▶ Study questions
[a] Answer these questions using the news item about Dynamic Discs.
(i) What town does the Wall Street Journal article focus on?
(ii) How many employees does Dynamic Discs have?
(iii) How much warehouse space does Dynamic Discs have in that town?
[b] Continue the news item about Dynamic Discs from its last sentence.

[Source passage]

October 5, 2020 by Charlie Eisenhood in Livewire, News with 0 comments
A Wall Street Journal article out today titled “America’s Main Street Revival Goes Into Reverse, Cutting a Small-Town Lifeline” focuses on Emporia, Kansas, and the on-going economic challenges of the COVID-19 pandemic.
Dynamic Discs is featured as a success story.
Dynamic Discs, a 15-year-old retailer and wholesaler of equipment for disc golf with 50 employees, has seen some unexpected gains. It has one of its four stores in Emporia, along with 25,000 square feet of warehouse space. It started planning for pay cuts and furloughs earlier this year. Then interest in the sport—similar to golf, but with discs and baskets instead of balls and clubs—took off as people looked for outdoor activities, owner Jeremy Rusco said.

[/Source passage]
[Given records]

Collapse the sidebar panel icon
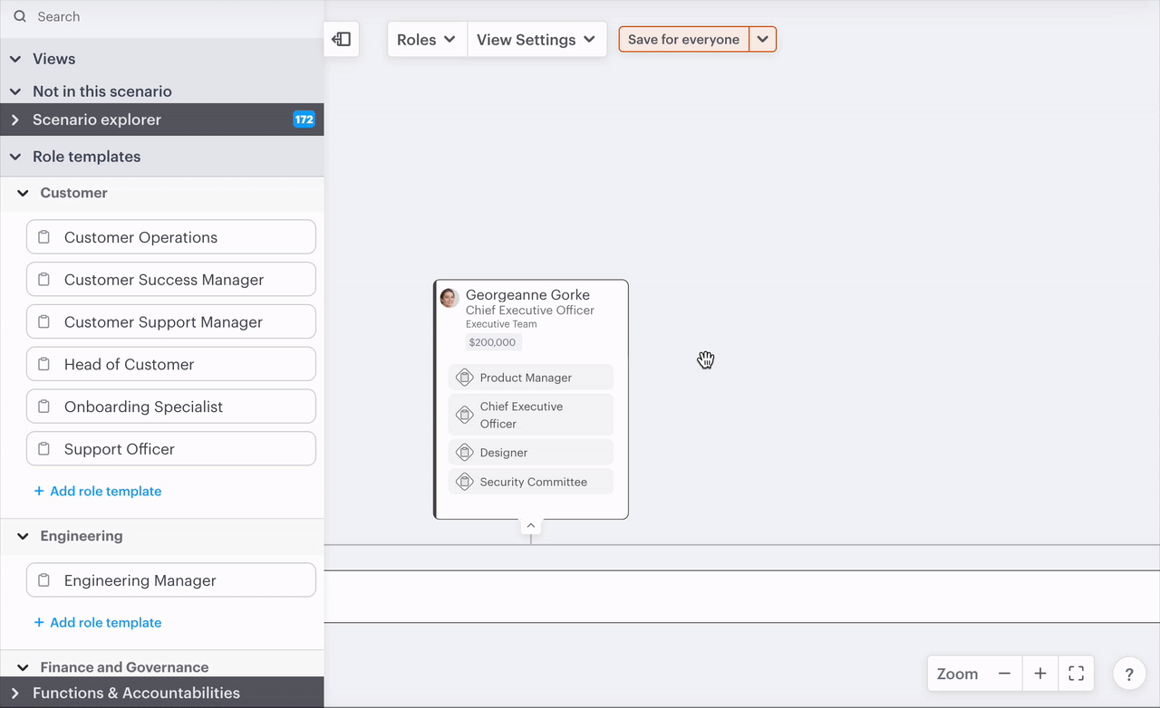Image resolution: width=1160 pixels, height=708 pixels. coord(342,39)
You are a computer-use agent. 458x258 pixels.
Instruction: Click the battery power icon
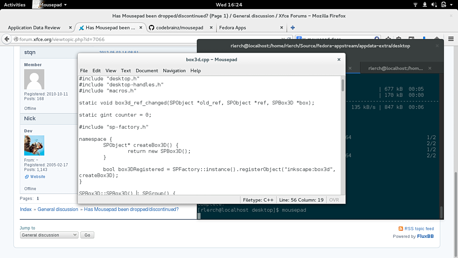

[/Given records]
[Given records]

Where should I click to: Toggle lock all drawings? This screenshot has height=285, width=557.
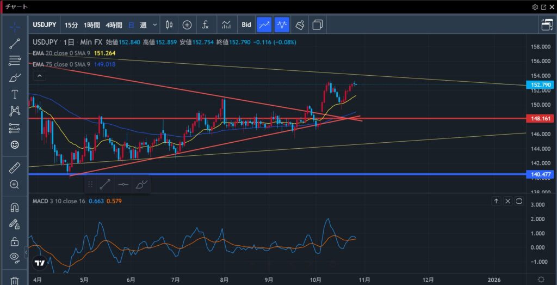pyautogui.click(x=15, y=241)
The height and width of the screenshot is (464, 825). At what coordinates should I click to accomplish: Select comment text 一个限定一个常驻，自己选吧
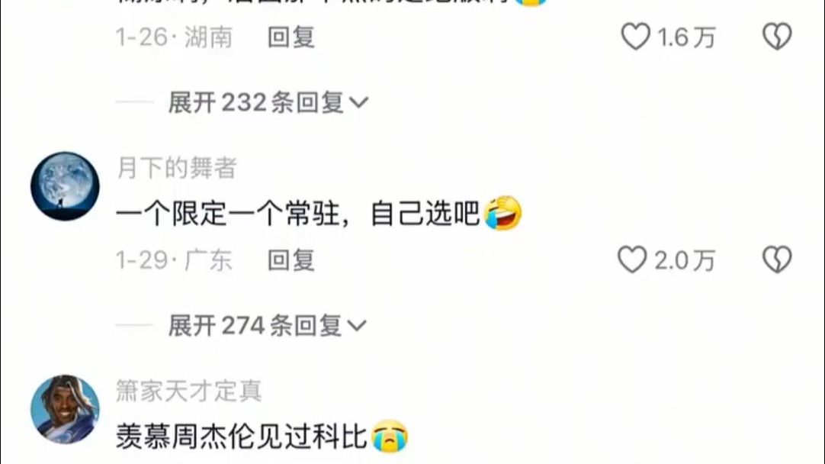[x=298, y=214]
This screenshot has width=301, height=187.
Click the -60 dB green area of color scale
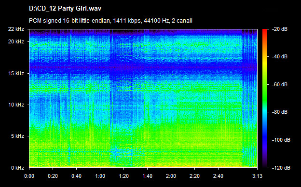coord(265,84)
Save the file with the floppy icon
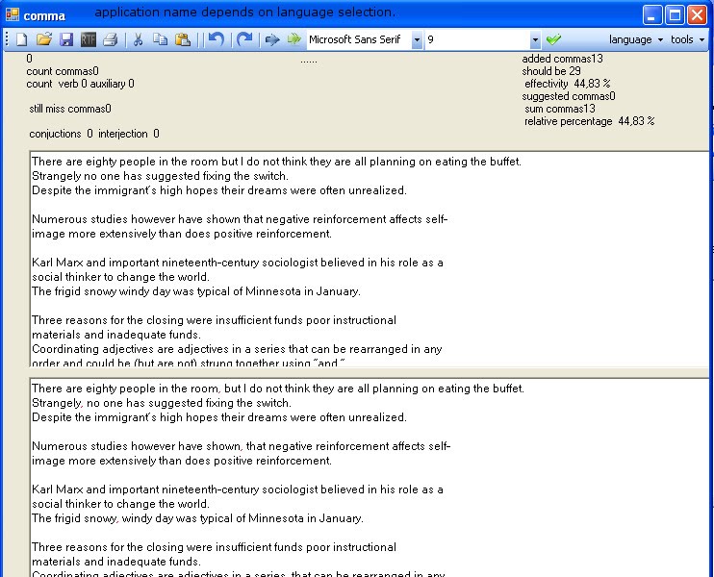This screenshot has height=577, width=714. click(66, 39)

[/Given records]
[Given records]

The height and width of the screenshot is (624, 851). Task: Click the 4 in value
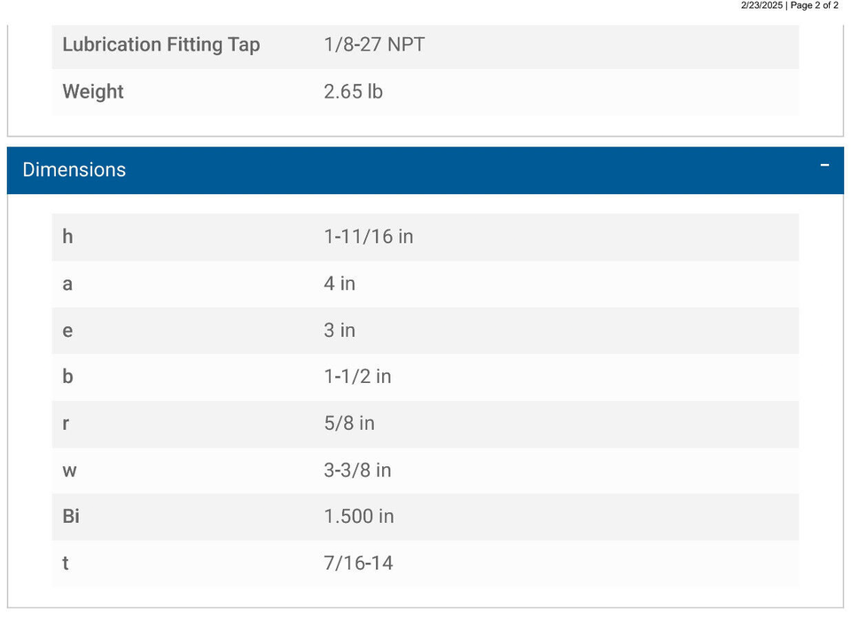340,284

[/Given records]

▶ Results of the tasks
[a]
(i) Emporia, Kansas
(ii) 50
(iii) 25,000 square feet

[b]
Dynamic’s story is mirrored across the industry: disc manufacturers have been inundated with demand since the start of the pandemic and struggling to meet it despite maxed out production.
Other Emporia businesses have not been as fortunate. The loss of major tourism events — like the Glass Blown Open, which generated over $4.4 million in direct and indirect spending in Emporia in 2018, per the WSJ — have hit revenues at many of the stores that line Commercial Street alongside the Dynamic Discs retail store.